One foothold that is likely to be overlooked is considering how AI will fit into a workflow overall. Let's take the lifecycle of a deal, for instance, and where AI-generated content plays into that to improve the experience. When it comes to AI for enterprise sales teams, ask how AI-generated emails will fit into your prospecting, engagement, retention, renewal, and expansion workflows. Use the following questions to sift through the solutions you're considering:

  • What integrations does the tool or platform support? - When evaluating an AI tool or platform, it's essential to see if it offers a Sales Engagement Platform (SEP) and email inbox integration. It's also worth considering how well the software plays with your existing tech setup beyond just email.
  • How can this AI tool or platform be used to tailor and customize the user experience? - AI is frequently leveraged to deliver personalized experiences efficiently and cost-effectively. This is the primary motivator for many businesses when it comes to integrating AI into their operations, so organizations must evaluate how a platform can support personalization efforts, as well as how this will influence existing team workflows. If implementing these personalization features does not line up with your organization's established practices, adoption may be challenging.
  • What features does this tool or platform offer to facilitate collaboration? - The work of your sales crew affects the overall GTM movement in your organization. Preferably, the provider you select should reflect that flow. Discover if the solution you're looking at helps foster collaboration not only within your sales team but also among multiple departments with features such as comments and file-sharing.
  • Where will you keep your AI-generated content? - Data storage is an important factor that often gets overlooked, especially when there's a surge of information to manage. Do you need extra space outside the platform or does your chosen solution already have its own built-in CMS? Will the content be convenient for your team to access?
  • What insights does the AI tool or platform provide to measure performance? - You'll need feedback on the performance of your AI-generated content. Does the solution you're considering offer that? Evaluate the level of detail and granularity of the analytics, such as assessments of whole sales paths plus single emails, from headline to CTA.
  • Is the AI being used generic or customized for sales outputs? - Determine if the option you're evaluating is using a general purpose AI model, or trained to communicate in a sales posture and can discern nuances in attitude across diverse emails and customer profiles. Extra credit: can it use your own company information and customized inputs to better tailor the AI outputs?
  • What security measures are in place to safeguard your data? - Don't take chances with your data security - be sure the platform you select is SOC2 and GDPR compliant for maximum protection.

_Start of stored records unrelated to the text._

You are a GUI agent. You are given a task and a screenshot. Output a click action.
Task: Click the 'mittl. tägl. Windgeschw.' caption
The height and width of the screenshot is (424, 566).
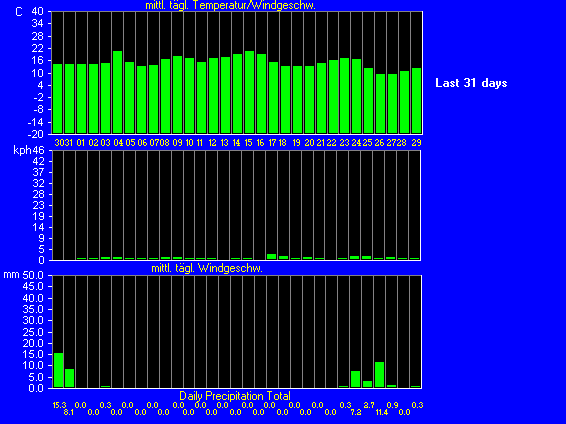(207, 268)
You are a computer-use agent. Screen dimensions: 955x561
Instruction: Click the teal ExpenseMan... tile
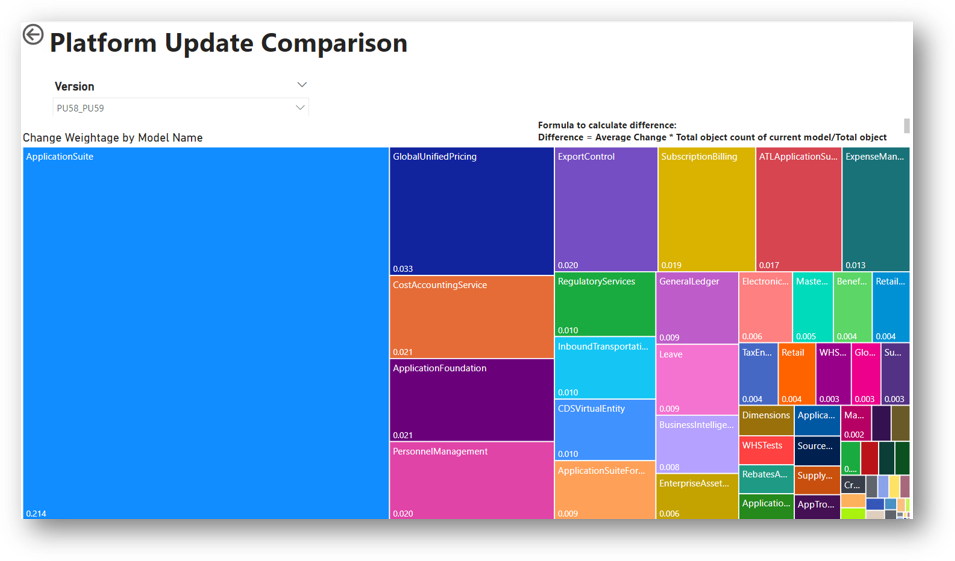coord(875,209)
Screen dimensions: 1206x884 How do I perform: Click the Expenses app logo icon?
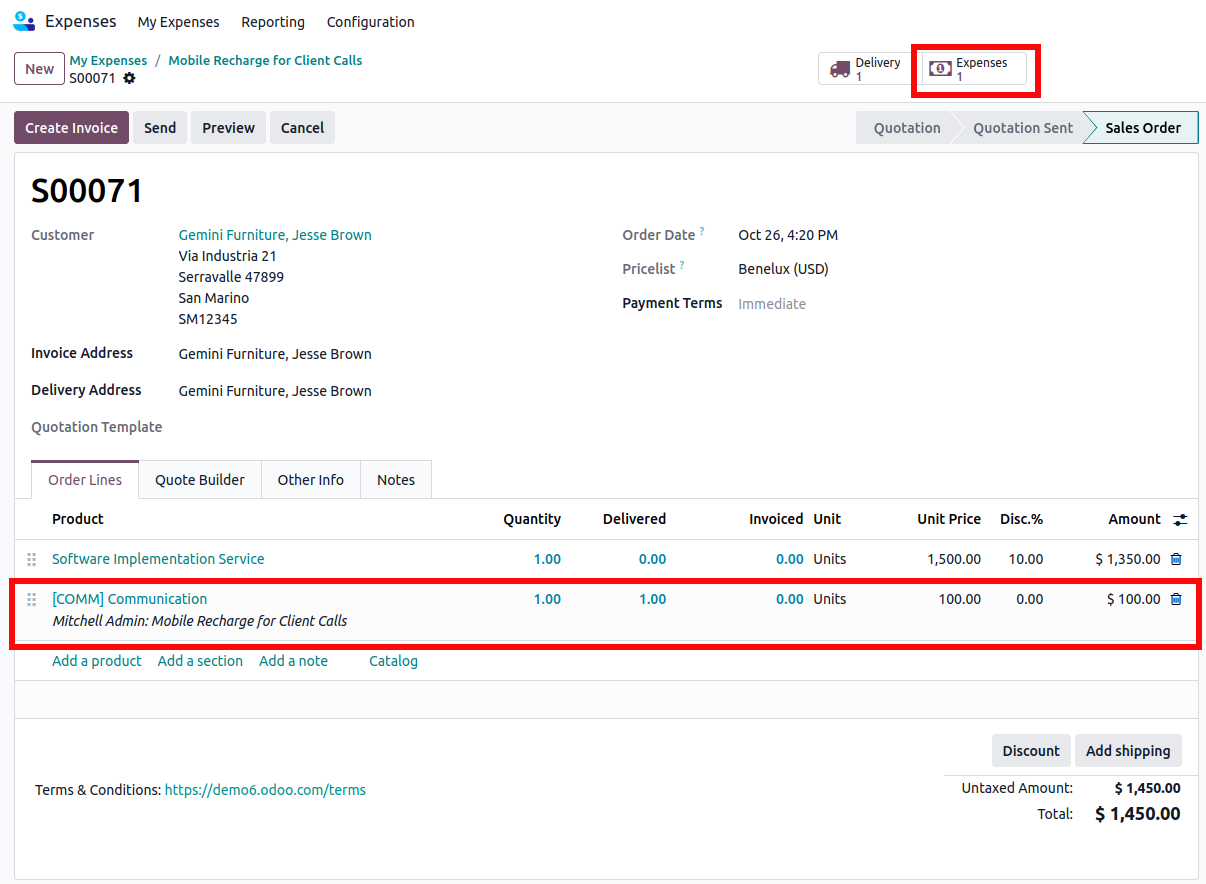click(24, 21)
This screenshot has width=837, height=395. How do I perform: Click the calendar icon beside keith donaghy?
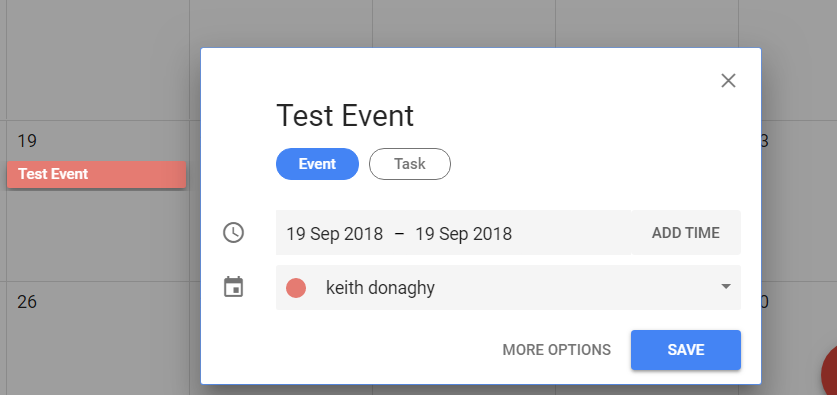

As you ask the questions above, pay attention to what else pops up for you. Hopefully, additional inquiries that are unique to your team will reveal themself and ultimately help you rule out solutions that are a poor fit.

By implementing a workflow-compatible Generative AI platform instead of an AI tool, or point solution, companies will have a higher likelihood that AI becomes the transformational solution for their teams' needs they were hoping for.

Use These Best Practices and Think Critically

The increasing awareness and accessibility of AI have created a pressing need for enterprise organizations to explore AI solutions that will best fit their go-to-market motions. To take advantage of Generative AI, organizational leaders must observe these best practices:

  • Understand the different types of AI-powered offerings available in the market and select which approach best meets the specific needs and objectives of your business
  • Define your content goals and plans for preserving the human in the AI creation process
  • Establish expectations for the changes AI should and will introduce to your workflows

For many teams, it's time to embrace the potential AI holds for growth and innovation. By following these best practices, you can search for your perfect AI solution with confidence.